>> Begin Extract provided

Screenshots of a failed run:

Thank you so much for your valuable feedback

ReneSchumacher commented 3 months ago

Hi @xaberue,

thanks for reporting this. My guess is that the issue is indeed related to a change on Azure DevOps side, since our last change to BQC was over two months ago. Timeouts like this are usually caused by three things:

  1. Issue in coverage generation
    We have had reports of timeouts where someone accidentally changed the .runsettings file or broke coverage generation by other code changes.

  2. Slow coverage uplodat/processing
    Sometimes, Azure DevOps or the agent seem to be very slow when uploading coverage data to Azure DevOps or processing it in the background. Since BQC currently only reads preprocessed data from Azure DevOps, we fully rely on Azure DevOps having finished the processing.

  3. Issue with coverage upload
    We also saw cases in which the test task or coverage data publishing task had an issue uploading the data to Azure DevOps. In that case, even though coverage data is created on the agent, it is not visible to Azure DevOps and, thus, not visible through the API.

>> End Extract provided
>> Begin Dataset excerpt

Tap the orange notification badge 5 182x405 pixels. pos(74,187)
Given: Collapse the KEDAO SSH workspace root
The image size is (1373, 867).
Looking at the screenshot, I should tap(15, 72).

>> End Dataset excerpt

## Task requirements
- a) In the comment on coverage timeouts, why does slow processing on the Azure DevOps side hold up BQC? Answer in one to three sentences.
- b) Please summarize the comment on coverage timeouts in two sentences.
- c) Carry the comment on coverage timeouts forward from the point where it stops.

## Answers for the exercise
- a) BQC only reads coverage data that Azure DevOps has already preprocessed. It therefore depends entirely on Azure DevOps finishing that processing, so slow uploading or background processing delays it.

- b) The commenter suspects the reported timeout comes from a change on the Azure DevOps side, since BQC itself was last changed over two months earlier. Such timeouts usually come from broken coverage generation, slow uploading or processing of coverage data, or a failed upload that leaves the data invisible to Azure DevOps and its API.

- c)
Issues one and two would be visible in the build summary UI. Please check your build sumary for coverage numbers in the upper right corner. There should be a number for tests and below that a number for coverage. If nothing is displayed there, coverage has not reached Azure DevOps. If you see numbers there, please open the following URI in the browser and send the resulting JSON file to me (via email to PSGerExtSupport@microsoft.com):

https://dev.azure.com/{organization}/{project}/_apis/test/codecoverage?buildId={buildId}

Just replace the values for organization, project, and buildId with the correct value for your build.

If you don't see a number in the build summary, there is an issue with either generating or uploading the coverage data. In that case, could you please send the logs of the DotNetCoreCLI task to me, so I can inspect it.

If you are impacted by the second issue, you would see coverage data in the build summary but still run into issues with BQC. I believe it should be unlikely that you are impacted by this, since you didn't reduce the timeout of BQC and it ran for the full ten minutes. If coverage hasn't been processed after that amount of time, There must be a different issue.

I'll wait for your feedback and then, if necessary, will involve the Azure DevOps PG.

xaberue commented 3 months ago

Hi @ReneSchumacher !!

Thank you so much for your quick assistance, it's really appreciated!

Indeed the results are visible in the faulted execution, here I post a couple of screenshots, I'll share the JSON result as well via email as requested.

image

image

ReneSchumacher commented 3 months ago

Thanks for the update. I will look at the JSON and discuss with the Azure DevOps PG. Uploading and processing the code coverage data shouldn't take more than ten minutes. There has been an issue with the new version of the the Publish Code Coverage Results task that only started processing coverage data after the build had finished. This has been fixed for the PCCR task, but maybe a similar issue has been introduced in the DotNetCoreCLI task. I'll check that.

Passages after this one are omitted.